■ What to do ■
Beneath this instruction is a block of data; output from it exactly the lines that run from the one containing "Click the filter extensions funnel icon" through the one containing "Task: Click the 3000-5000 cost for 取卵手术", inclusive.

■ Collected data ■
####################

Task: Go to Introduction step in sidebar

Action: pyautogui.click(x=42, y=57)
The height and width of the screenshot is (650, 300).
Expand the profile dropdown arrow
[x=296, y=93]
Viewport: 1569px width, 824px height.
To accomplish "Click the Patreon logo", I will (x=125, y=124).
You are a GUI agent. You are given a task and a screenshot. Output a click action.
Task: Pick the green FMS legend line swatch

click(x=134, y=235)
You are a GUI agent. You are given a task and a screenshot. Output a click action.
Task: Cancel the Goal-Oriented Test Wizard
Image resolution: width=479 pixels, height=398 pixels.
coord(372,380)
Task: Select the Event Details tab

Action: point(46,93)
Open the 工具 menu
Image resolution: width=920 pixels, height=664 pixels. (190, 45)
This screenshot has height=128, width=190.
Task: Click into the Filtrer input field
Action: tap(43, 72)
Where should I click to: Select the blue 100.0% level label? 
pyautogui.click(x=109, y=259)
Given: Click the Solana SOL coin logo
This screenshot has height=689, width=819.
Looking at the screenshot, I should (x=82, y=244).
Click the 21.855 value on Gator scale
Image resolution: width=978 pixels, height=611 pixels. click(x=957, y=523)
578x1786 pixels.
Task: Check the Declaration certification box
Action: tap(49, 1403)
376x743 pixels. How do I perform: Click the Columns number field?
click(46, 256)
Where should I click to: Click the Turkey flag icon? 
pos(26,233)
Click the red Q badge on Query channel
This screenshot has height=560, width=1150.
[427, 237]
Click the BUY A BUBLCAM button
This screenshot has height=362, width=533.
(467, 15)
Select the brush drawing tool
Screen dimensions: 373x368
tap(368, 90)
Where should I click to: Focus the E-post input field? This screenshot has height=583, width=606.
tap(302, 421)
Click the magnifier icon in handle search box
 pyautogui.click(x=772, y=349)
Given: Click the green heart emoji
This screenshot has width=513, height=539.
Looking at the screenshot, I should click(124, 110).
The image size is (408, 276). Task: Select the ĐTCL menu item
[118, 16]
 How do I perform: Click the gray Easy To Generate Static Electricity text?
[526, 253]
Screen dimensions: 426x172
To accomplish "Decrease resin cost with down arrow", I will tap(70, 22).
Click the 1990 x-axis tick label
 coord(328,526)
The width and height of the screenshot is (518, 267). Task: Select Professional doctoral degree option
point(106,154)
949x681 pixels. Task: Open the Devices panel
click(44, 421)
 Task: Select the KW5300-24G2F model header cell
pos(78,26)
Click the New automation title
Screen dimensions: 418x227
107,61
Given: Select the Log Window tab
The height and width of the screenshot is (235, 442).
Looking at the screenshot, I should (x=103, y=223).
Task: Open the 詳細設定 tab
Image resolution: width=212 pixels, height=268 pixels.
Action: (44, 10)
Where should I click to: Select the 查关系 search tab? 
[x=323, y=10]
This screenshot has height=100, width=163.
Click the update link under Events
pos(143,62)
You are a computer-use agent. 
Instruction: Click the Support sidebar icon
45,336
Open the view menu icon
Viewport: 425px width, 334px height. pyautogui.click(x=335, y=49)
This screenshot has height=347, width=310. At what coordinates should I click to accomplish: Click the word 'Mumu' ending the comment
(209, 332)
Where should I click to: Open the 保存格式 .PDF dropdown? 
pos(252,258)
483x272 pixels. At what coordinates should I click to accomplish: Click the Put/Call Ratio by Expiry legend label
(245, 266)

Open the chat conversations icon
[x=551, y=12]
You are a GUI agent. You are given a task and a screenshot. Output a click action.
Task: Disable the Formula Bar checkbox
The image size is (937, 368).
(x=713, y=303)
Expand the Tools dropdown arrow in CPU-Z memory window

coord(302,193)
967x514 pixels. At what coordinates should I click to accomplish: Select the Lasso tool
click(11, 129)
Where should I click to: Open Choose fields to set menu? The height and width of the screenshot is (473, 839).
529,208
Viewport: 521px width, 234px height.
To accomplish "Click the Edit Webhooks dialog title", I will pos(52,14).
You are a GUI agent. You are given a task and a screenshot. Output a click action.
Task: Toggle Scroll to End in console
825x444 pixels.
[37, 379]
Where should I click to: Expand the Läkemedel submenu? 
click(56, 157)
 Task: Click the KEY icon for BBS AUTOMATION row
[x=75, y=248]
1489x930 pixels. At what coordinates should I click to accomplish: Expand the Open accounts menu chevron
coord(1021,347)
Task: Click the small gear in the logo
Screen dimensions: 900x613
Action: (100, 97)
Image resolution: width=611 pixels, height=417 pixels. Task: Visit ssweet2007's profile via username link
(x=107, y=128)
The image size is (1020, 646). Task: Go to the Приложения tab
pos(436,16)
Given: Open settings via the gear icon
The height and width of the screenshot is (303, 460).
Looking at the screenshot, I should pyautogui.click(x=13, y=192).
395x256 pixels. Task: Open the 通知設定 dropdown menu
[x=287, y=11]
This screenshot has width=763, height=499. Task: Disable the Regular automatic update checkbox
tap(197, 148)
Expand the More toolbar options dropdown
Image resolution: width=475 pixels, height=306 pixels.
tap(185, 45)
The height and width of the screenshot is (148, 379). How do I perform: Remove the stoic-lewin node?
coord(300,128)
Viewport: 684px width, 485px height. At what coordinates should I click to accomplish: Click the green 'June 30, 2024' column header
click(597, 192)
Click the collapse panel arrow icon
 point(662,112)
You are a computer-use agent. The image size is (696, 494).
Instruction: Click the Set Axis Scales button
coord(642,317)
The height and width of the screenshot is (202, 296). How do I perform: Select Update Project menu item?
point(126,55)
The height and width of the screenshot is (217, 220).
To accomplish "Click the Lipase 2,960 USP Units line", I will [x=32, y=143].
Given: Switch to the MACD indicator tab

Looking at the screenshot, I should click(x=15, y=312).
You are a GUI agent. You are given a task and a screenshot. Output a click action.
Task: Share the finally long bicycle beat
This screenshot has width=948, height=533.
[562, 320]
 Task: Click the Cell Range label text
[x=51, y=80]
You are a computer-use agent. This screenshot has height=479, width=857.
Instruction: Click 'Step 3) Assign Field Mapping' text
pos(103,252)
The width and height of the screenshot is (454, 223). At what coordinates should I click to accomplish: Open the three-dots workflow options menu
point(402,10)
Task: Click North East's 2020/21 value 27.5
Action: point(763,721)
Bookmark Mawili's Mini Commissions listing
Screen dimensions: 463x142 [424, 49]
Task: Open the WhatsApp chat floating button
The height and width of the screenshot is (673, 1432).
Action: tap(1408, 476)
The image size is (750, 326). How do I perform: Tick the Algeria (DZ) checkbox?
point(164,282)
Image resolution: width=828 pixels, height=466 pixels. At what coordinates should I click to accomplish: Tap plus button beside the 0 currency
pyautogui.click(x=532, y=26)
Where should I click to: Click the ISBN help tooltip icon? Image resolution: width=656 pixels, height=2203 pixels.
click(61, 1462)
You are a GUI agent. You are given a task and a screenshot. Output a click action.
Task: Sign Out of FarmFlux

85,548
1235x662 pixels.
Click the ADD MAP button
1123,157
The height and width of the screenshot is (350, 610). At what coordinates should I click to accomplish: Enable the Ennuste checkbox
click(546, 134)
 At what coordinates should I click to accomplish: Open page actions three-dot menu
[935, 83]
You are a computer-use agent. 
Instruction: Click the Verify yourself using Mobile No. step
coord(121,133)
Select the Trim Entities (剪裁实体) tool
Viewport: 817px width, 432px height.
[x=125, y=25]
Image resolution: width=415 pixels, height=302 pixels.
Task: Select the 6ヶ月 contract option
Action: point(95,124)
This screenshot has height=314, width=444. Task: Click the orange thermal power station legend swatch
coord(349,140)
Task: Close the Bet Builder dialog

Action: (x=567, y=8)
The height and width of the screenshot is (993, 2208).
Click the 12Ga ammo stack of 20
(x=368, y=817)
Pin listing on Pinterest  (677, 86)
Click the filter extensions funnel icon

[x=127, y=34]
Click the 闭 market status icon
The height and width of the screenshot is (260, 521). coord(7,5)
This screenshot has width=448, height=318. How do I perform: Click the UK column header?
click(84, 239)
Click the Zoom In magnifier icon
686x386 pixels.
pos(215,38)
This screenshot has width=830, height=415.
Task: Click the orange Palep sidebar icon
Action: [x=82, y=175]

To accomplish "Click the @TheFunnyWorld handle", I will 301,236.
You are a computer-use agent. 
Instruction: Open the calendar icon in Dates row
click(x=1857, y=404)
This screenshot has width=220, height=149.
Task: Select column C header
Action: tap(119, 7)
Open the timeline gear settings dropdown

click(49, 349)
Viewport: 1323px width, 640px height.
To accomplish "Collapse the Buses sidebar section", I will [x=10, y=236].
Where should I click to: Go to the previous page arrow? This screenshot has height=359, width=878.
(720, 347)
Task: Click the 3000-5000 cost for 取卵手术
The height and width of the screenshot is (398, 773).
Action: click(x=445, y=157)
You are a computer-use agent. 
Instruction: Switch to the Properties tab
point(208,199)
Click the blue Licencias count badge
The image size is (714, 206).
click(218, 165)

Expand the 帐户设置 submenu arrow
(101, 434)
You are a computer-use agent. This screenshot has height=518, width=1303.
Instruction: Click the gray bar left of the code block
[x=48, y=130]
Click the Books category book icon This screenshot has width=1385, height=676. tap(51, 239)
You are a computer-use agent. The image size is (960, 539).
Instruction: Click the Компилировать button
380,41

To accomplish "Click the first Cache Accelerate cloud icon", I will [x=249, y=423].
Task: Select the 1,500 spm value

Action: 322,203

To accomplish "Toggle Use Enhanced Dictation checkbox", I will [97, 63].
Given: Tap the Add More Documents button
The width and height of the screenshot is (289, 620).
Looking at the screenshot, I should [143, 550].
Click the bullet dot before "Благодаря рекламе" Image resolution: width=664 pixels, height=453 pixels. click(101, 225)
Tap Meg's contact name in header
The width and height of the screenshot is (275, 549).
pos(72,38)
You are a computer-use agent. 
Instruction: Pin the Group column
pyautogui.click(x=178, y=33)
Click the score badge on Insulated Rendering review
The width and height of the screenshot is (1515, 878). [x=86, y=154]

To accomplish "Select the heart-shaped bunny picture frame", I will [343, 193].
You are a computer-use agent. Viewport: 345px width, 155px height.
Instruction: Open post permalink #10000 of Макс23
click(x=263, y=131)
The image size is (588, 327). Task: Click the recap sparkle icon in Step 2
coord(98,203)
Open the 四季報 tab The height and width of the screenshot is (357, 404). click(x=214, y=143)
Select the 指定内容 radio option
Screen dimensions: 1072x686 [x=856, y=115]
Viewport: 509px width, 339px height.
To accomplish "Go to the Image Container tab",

####################

■ Task result ■
Click the filter extensions funnel icon

[x=127, y=34]
Click the 闭 market status icon
The height and width of the screenshot is (260, 521). coord(7,5)
This screenshot has width=448, height=318. How do I perform: Click the UK column header?
click(84, 239)
Click the Zoom In magnifier icon
686x386 pixels.
pos(215,38)
This screenshot has width=830, height=415.
Task: Click the orange Palep sidebar icon
Action: [x=82, y=175]

To accomplish "Click the @TheFunnyWorld handle", I will 301,236.
You are a computer-use agent. 
Instruction: Open the calendar icon in Dates row
click(x=1857, y=404)
This screenshot has width=220, height=149.
Task: Select column C header
Action: tap(119, 7)
Open the timeline gear settings dropdown

click(49, 349)
Viewport: 1323px width, 640px height.
To accomplish "Collapse the Buses sidebar section", I will [x=10, y=236].
Where should I click to: Go to the previous page arrow? This screenshot has height=359, width=878.
(720, 347)
Task: Click the 3000-5000 cost for 取卵手术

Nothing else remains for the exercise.